Edit: I don't know too much about non-well-founded set theories, but I will provide a summary of the implications of the axiom of anti-foundation.

The axiom of anti-foundation states:

For every $E \subseteq V^2$, there exists a unique surjective function $d$ with domain $V$ such that for all $v \in V$, $d(v) = \{d(u) \mid (u, v) \in E\}$. Such a function $d$ is known as the decorator of $(V, E)$.

ZFA is ZFC without foundation but with anti-foundation.

For an example of how this explicitly violates foundation, consider the graph $V = \{*\}$ with $E = \{(*, *)\}$. Any decorator must have $d(*) = \{d(*)\}$. So $d(*)$ is a non-well-founded set.

It turns out that using anti-foundation, we can actually do many of the same things as we could do with foundation. Namely, Scott's Trick still works.

How is that? We simply need a different definition of rank. Define $rank'(s) = |tc(s)|$, where $tc(s)$ is the transitive closure of $s$. Then $\{s \mid rank'(s) = \kappa\}$ is a set for all cardinals $\kappa$.

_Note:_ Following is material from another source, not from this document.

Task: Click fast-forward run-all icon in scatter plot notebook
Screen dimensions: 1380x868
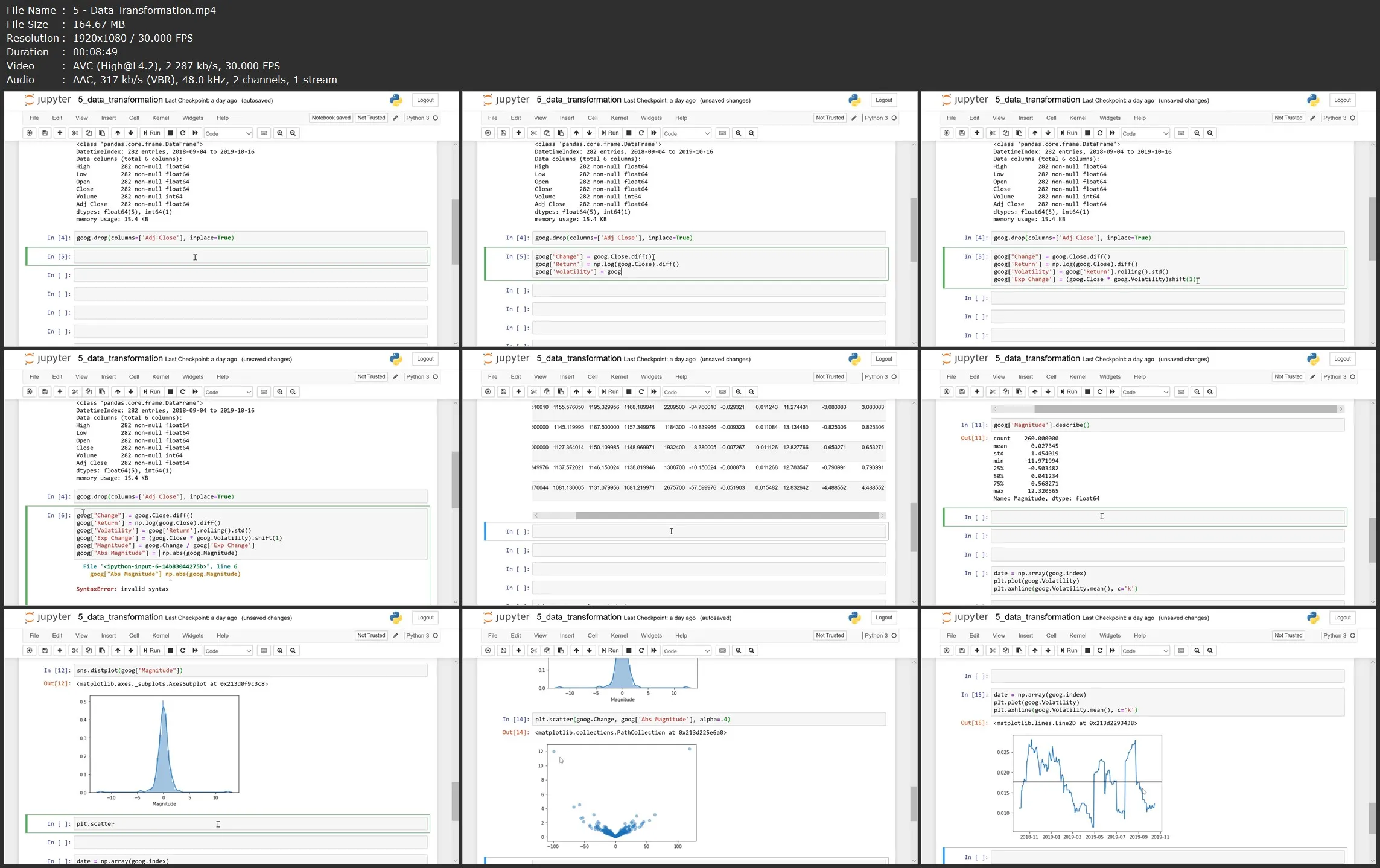Action: point(653,651)
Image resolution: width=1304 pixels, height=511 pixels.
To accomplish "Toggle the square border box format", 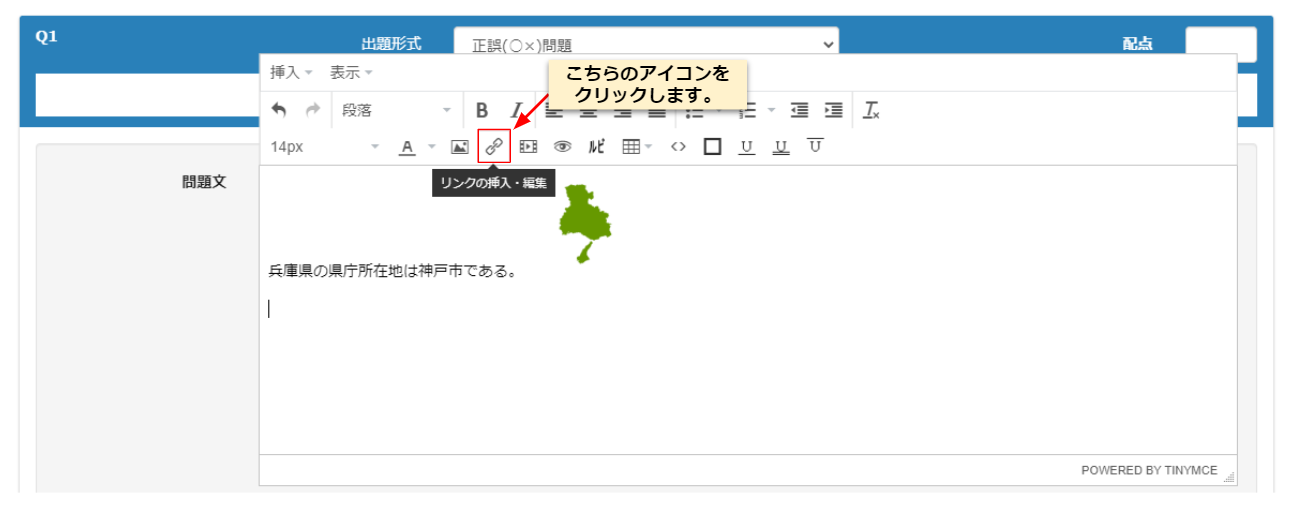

How do we know that $\{s \mid rank'(s) = \kappa\}$ is a set? We first show that $\{t \mid t$ is transitive and $|t| = \kappa\}$ is a set. If $t$ is transitive, then $(t, \in_t)$ is a graph, and the identity function is the decorator of the graph. Now if $|t| = \kappa$, then we can push the graph $(t, \in_t)$ across some bijection $t \to \kappa$ to get a graph $(\kappa, E)$ which is graph-isomorphic to $(t, \in)$. Thus, the range of the decorator of $(\kappa, E)$ will be the same as the range of the decorator of $(t, \in_T)$, which is of course $t$. So $\{t \mid t$ is transitive and $|t| = \kappa\}$ can be written as $\{U \mid E \subseteq \kappa^2, U = range(decorator(\kappa, E)), |U| = \kappa\}$.

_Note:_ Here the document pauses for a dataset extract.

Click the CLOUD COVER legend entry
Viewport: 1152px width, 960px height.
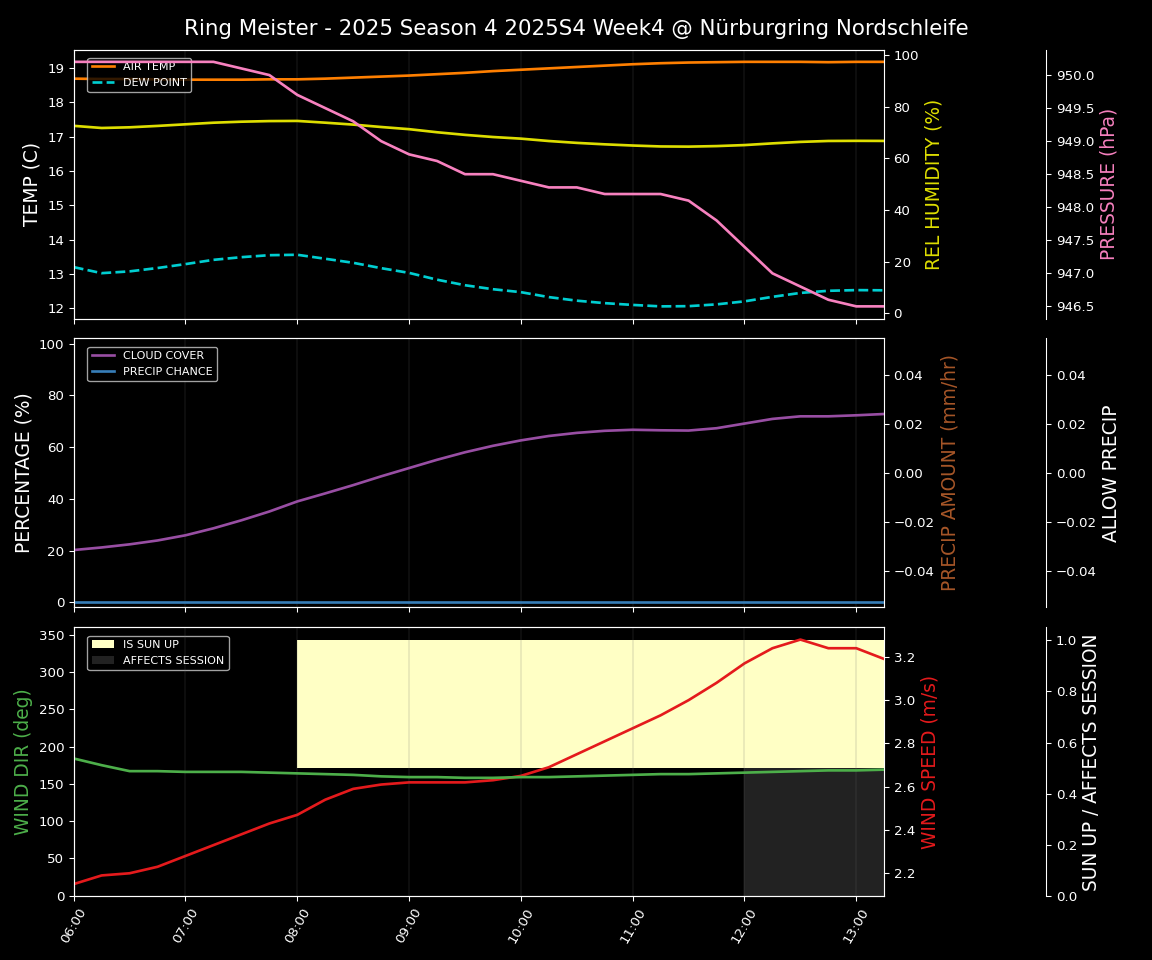(163, 356)
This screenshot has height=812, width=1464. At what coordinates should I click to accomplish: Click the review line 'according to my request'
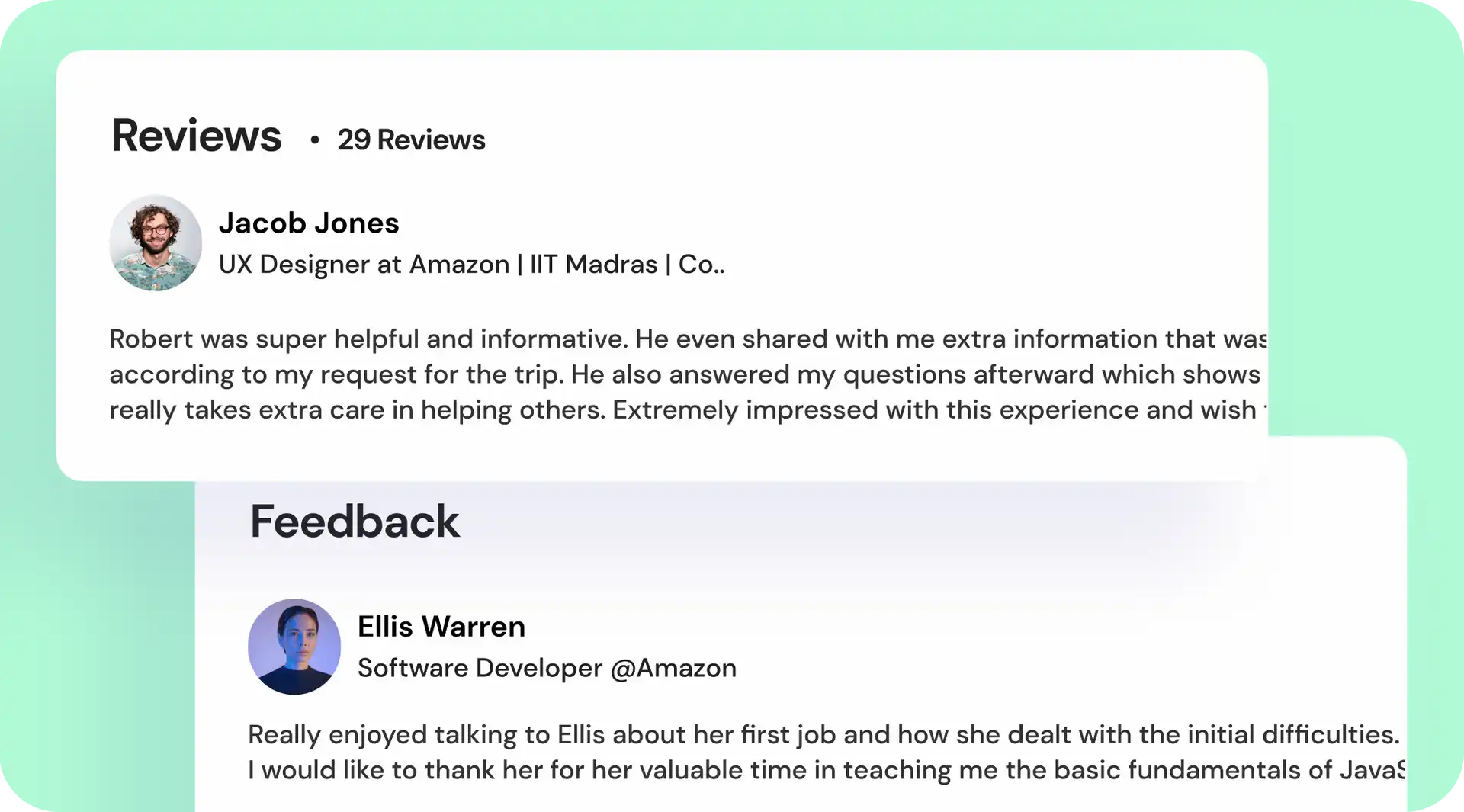coord(685,374)
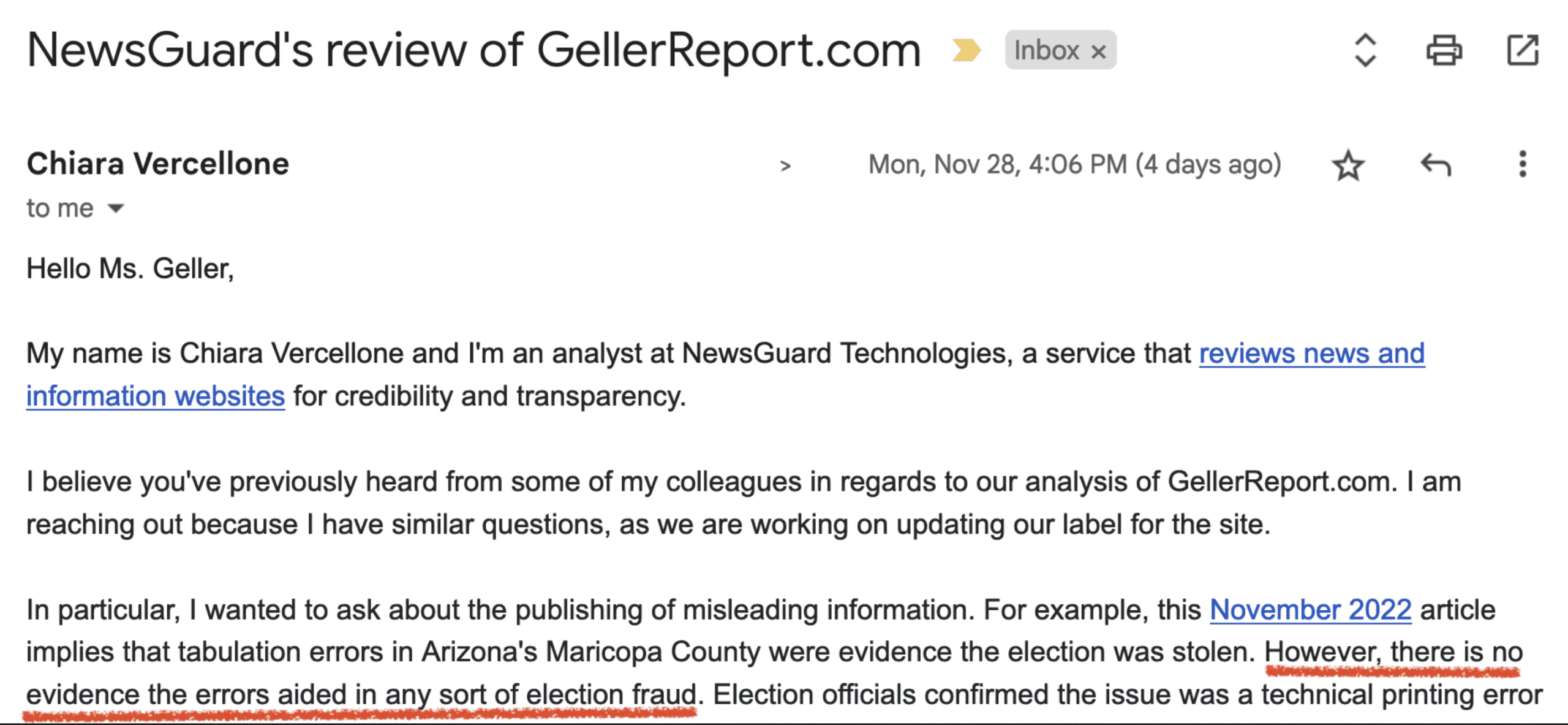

Then $\{s \mid rank'(s) = \kappa\} \subseteq P(t \mid t$ is transitive and $|t| = \kappa\}$.

Thus, we can repeat Scott's trick using $rank'$ instead of $rank$.

In the case of the axiom of foundation, it's easy to phrase the principle as "all sets are well-founded". The class of well-founded sets provides a simple model for this statement, and, as noted, restricting mathematics to well-founded sets leaves us with an equivalent category of sets. This makes the class of well-founded sets the "canonical" model.

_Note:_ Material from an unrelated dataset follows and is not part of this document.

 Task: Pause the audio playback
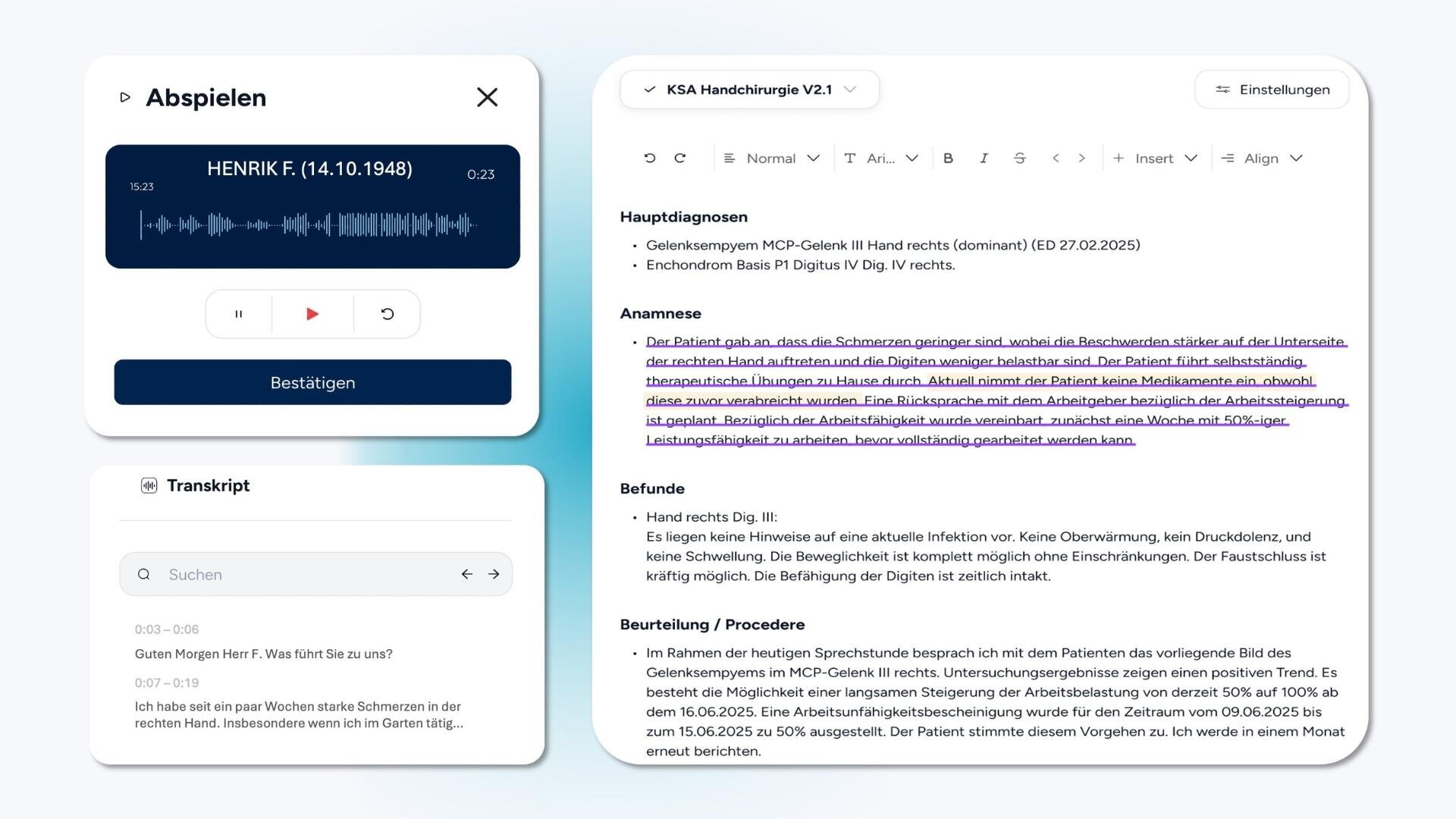point(238,313)
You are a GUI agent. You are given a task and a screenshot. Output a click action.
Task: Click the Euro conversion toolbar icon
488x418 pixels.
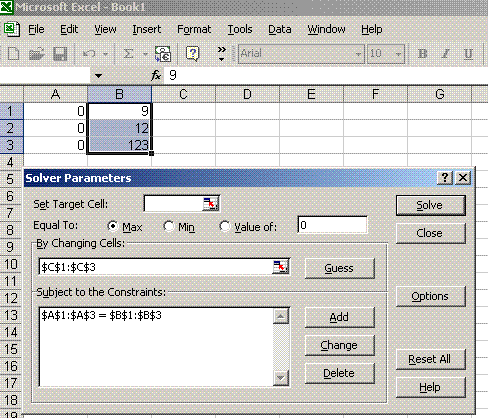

However, there is no corresponding principle for the axiom of anti-foundation, since if we start with a universe $V = WF$ where all sets are well-founded, we cannot get non-well-founded sets by restricting our attention to a subclass of $WF$.

We can still come up with a "canonical" model of anti-foundation by analysing very carefully the kinds of graphs which are of the form $(t, \in_t)$ for some transitive set $t$ using the notion of "bisimulation". The model is canonical in the sense that if we start with a model of ZFA, we will end with "the same" model of ZFA (up to isomorphism). And it is also very convenient in that the category of sets in the model is, once again, equivalent to the category of sets in the original model.

So anti-foundation, just like foundation, does not change the category of sets. Thus, no "purely structural" facts about mathematics require anti-foundation, just as no "purely structural" facts require foundation.

Anti-foundation does allow us to very conveniently construct coinductive sets. For instance, it's natural when studying computer science to want to discuss "streams", which are "infinite data structures". More specifically, a Stream(T) consists of a head of type T, together with a tail of type Stream(T).

With anti-foundation, we can explicitly construct the coinductive set $Stream(T) = T \times Stream(T)$ and actually make $Stream(T)$ contain all infinite sequences. With foundation, the equation $Stream(T) = T \times Stream(T)$ has only one solution: $Stream(T) = \emptyset$. So we would have to instead find a solution to $Stream(T) \simeq T \times Stream(T)$, and we'd have to deal with an isomorphism everywhere between $Stream(T)$ and $T \times Stream(T)$.